* TASK GOAL: Go through the data and report how many lines include the word "agent", giving only the number.

* DATASET CONTENT:
──────────────────────────────

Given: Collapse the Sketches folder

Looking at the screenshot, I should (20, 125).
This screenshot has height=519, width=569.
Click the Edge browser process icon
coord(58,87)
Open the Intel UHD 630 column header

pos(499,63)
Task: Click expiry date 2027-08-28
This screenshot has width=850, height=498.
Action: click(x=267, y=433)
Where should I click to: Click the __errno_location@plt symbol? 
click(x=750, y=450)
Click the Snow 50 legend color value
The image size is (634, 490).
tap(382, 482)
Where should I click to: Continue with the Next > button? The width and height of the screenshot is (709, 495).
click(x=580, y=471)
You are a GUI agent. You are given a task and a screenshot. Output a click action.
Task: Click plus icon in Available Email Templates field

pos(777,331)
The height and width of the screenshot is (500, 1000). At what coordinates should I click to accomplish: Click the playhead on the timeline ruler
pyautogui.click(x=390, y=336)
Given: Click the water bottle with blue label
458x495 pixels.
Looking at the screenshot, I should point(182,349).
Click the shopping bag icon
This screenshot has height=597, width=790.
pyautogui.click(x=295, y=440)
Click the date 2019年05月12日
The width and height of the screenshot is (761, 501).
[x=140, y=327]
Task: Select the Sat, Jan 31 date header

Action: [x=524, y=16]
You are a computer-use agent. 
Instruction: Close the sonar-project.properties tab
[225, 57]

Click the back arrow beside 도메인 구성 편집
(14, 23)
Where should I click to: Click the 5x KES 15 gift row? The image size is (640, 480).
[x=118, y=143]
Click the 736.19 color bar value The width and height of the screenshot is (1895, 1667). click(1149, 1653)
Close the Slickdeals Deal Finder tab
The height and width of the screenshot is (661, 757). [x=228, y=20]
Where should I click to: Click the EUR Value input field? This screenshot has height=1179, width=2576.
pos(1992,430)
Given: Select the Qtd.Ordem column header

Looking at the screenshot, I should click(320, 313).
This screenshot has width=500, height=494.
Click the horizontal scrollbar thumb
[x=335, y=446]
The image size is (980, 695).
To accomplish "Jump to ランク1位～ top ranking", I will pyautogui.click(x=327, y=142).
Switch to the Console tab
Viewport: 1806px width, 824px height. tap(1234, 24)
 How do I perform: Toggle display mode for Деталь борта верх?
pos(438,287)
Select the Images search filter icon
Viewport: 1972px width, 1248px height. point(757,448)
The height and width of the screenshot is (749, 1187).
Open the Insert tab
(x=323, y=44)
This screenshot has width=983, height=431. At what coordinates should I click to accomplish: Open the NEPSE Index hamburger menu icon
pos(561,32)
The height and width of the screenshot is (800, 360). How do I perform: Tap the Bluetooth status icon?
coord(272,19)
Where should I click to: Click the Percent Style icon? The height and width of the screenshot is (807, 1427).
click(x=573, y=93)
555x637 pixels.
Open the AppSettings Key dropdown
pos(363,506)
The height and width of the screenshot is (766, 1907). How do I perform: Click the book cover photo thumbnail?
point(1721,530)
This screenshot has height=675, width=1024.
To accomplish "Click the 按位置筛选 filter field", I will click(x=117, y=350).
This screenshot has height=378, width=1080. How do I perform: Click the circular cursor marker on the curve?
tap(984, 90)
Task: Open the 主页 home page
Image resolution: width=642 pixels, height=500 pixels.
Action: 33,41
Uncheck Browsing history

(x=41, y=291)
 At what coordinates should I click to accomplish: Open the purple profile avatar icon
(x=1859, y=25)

──────────────────────────────

* ANSWER FOR THIS EXERCISE: 2